- [EXERCISE REQUIREMENTS]
1: Put this sentence from the saints countdown into Spanish: "Sure enough, Henry the Shoemaker lived in France in the 17th Century."
2: From the saints countdown, reproduce the stretch that begins with the words containing "Peace out, dude!" and ends with "Isabel (June 14)".

- [PASSAGE SHOWN]
# # #

#10 Henry the Shoemaker (June 9)
“Henry W. Shoemaker (1880–1958) was a prominent American folklorist, historian, diplomat, writer, publisher, and conservationist …” (Wikipedia)
Wait a minute. I think I might be off by a couple of hundred years or so here …
Not the right Henry
Sure enough, Henry the Shoemaker lived in France in the 17th Century. He helped found the Confraternity of Saints Crispin and Crispinian (the Freres Cordonniers), a lay society just for cobblers.
Interestingly, though, Henry is not a patron saint for people who make shoes. And that’s probably because he’s not a saint, but a mere Blessed. Actual patron saints include:
- Peter the Apostle
- Bartholomew the Apostle
- Theobald Roggeri
- Erhard of Regensburg
- Anianus of Alexandria
#9 Joseph the Hymnographer (Apr 3)
Geez, I don’t even know what a hymnographer is.
Peace out, dude!
Luckily, though, Wiktionary is here to help us out:
Noun (plural hymnographers), 1) A writer whose subject is hymns. 2) A person who composes hymns.
Wikipedia calls him a “liturgical poet,” and notes that he was known as “the sweet-voiced nightingale of the Church.” Their article on him also uses the following really funny words:
#8 Francisca de Paula de Jesus Isabel (June 14)
… that Jack built.
Oddly, this lady with the long name was much better known by the extremely short Nha Chica, which basically means “Aunt Francie.” She lived in Brazil, in the 19th Century. Poor and illiterate, she lived like a hermit but also helped build a church in the mining town of Baependi. She’s another Blessed, attaining that status only in 2013. I’m afraid there’s not a lot on her out there.

# # #

- [ITEMS]
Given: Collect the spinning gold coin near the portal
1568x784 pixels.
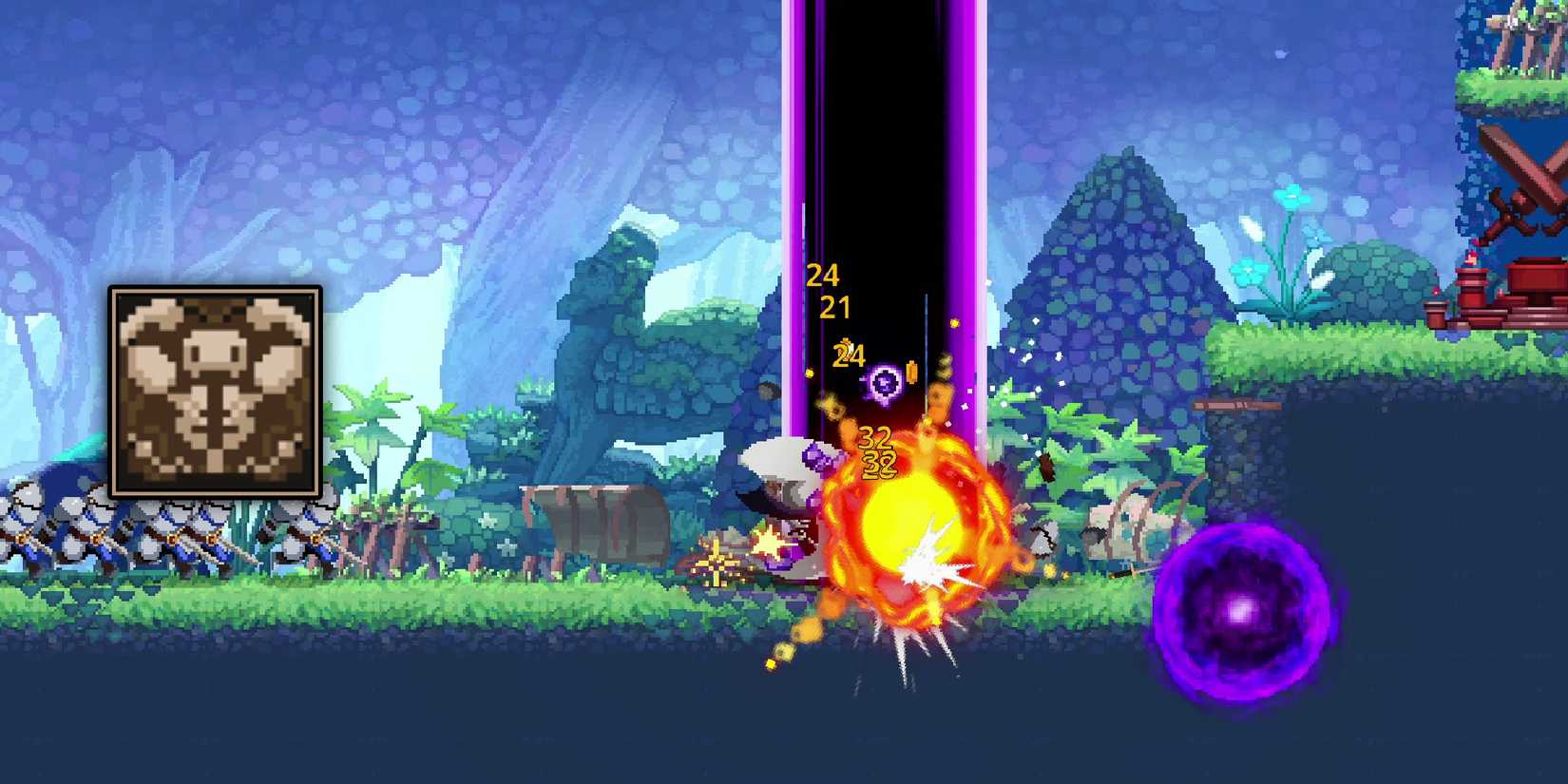Looking at the screenshot, I should click(x=909, y=373).
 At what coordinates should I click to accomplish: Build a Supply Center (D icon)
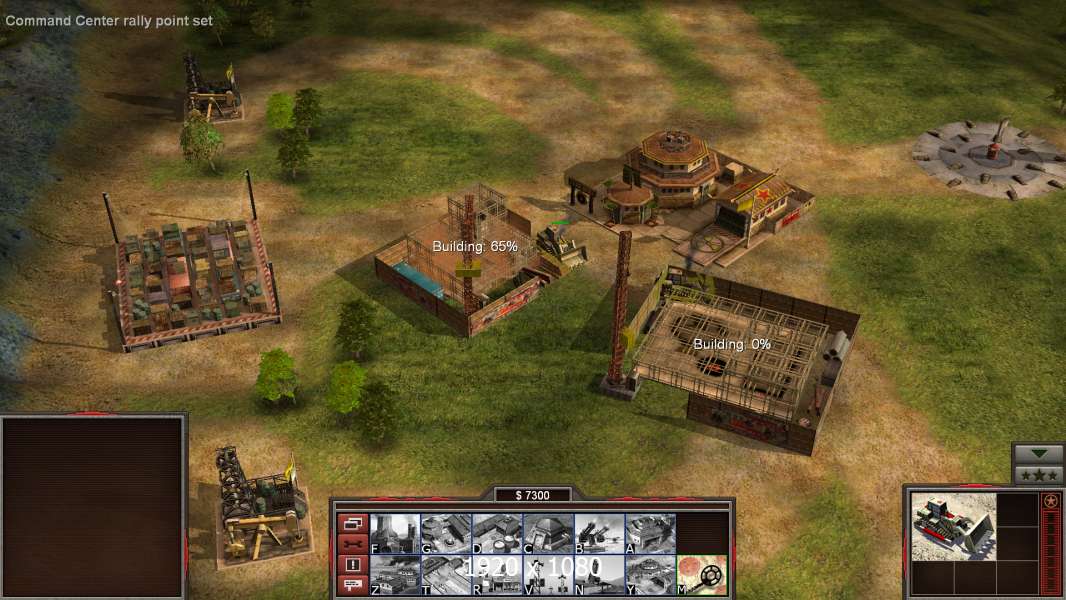point(497,533)
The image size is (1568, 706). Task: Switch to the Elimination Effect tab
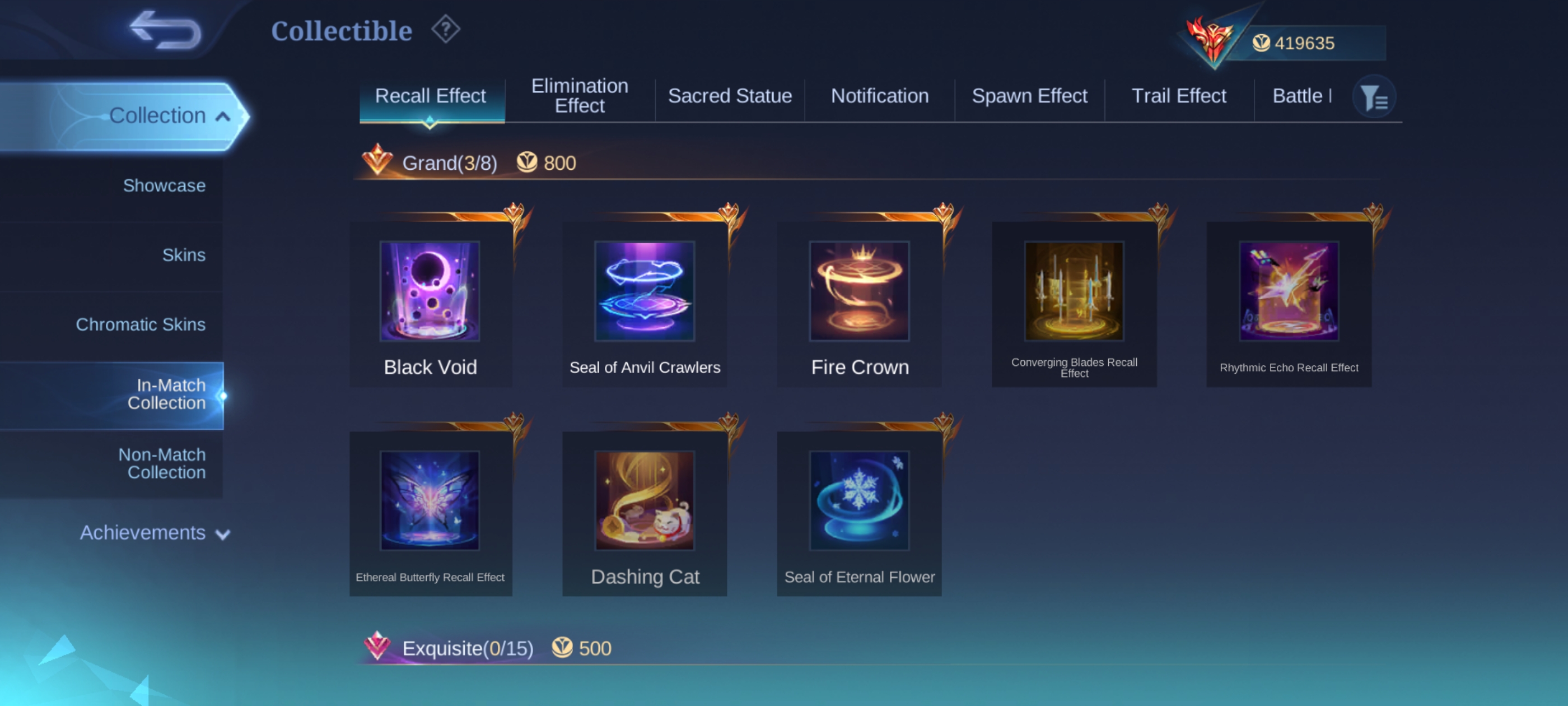click(580, 96)
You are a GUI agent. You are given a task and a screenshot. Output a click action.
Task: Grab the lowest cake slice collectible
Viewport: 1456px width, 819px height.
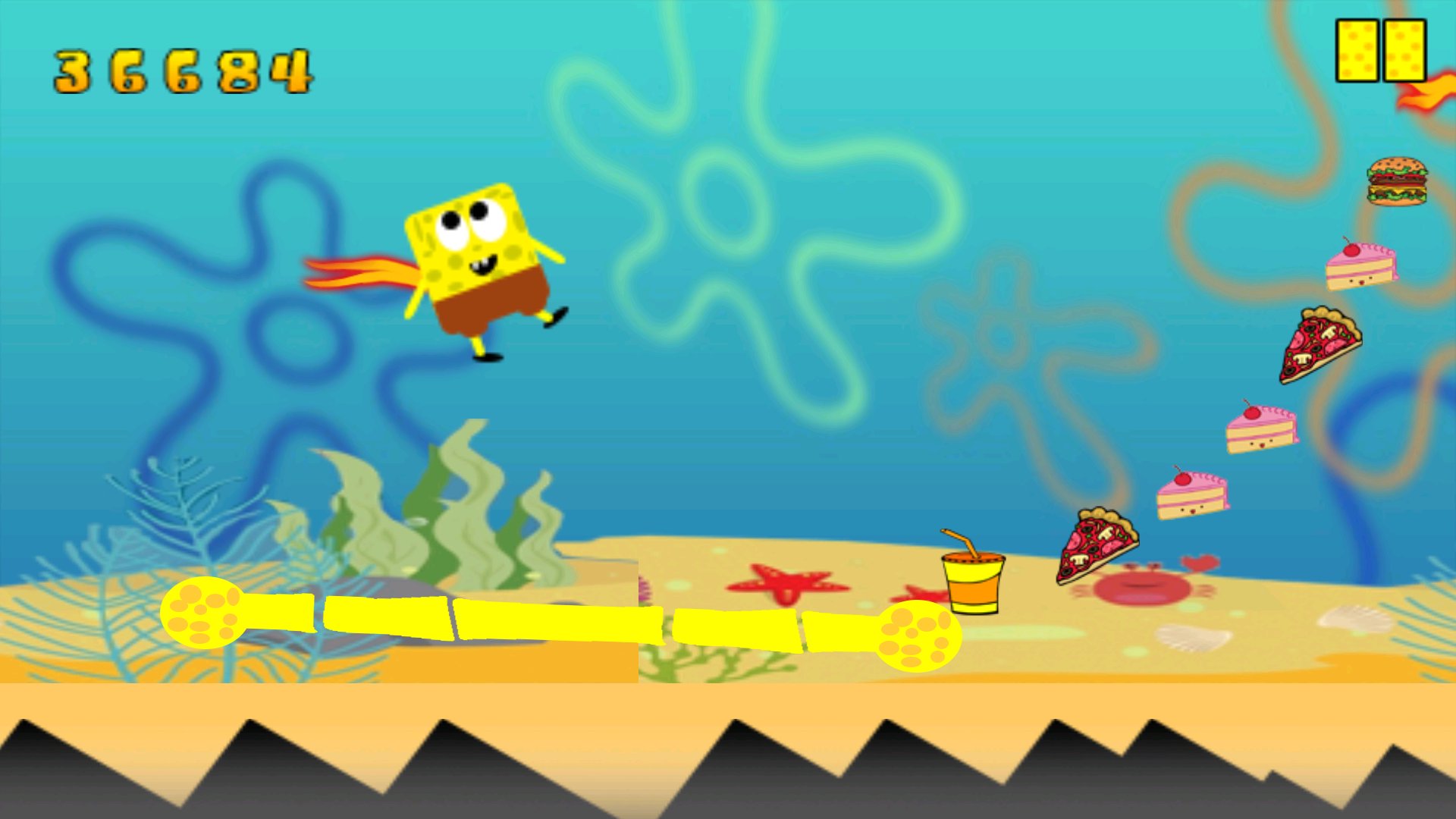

# # #

- [TASK RESULTS]
1: Efectivamente, Enrique el Zapatero vivió en Francia en el siglo XVII.

2:
Peace out, dude!
Luckily, though, Wiktionary is here to help us out:
Noun (plural hymnographers), 1) A writer whose subject is hymns. 2) A person who composes hymns.
Wikipedia calls him a “liturgical poet,” and notes that he was known as “the sweet-voiced nightingale of the Church.” Their article on him also uses the following really funny words:
#8 Francisca de Paula de Jesus Isabel (June 14)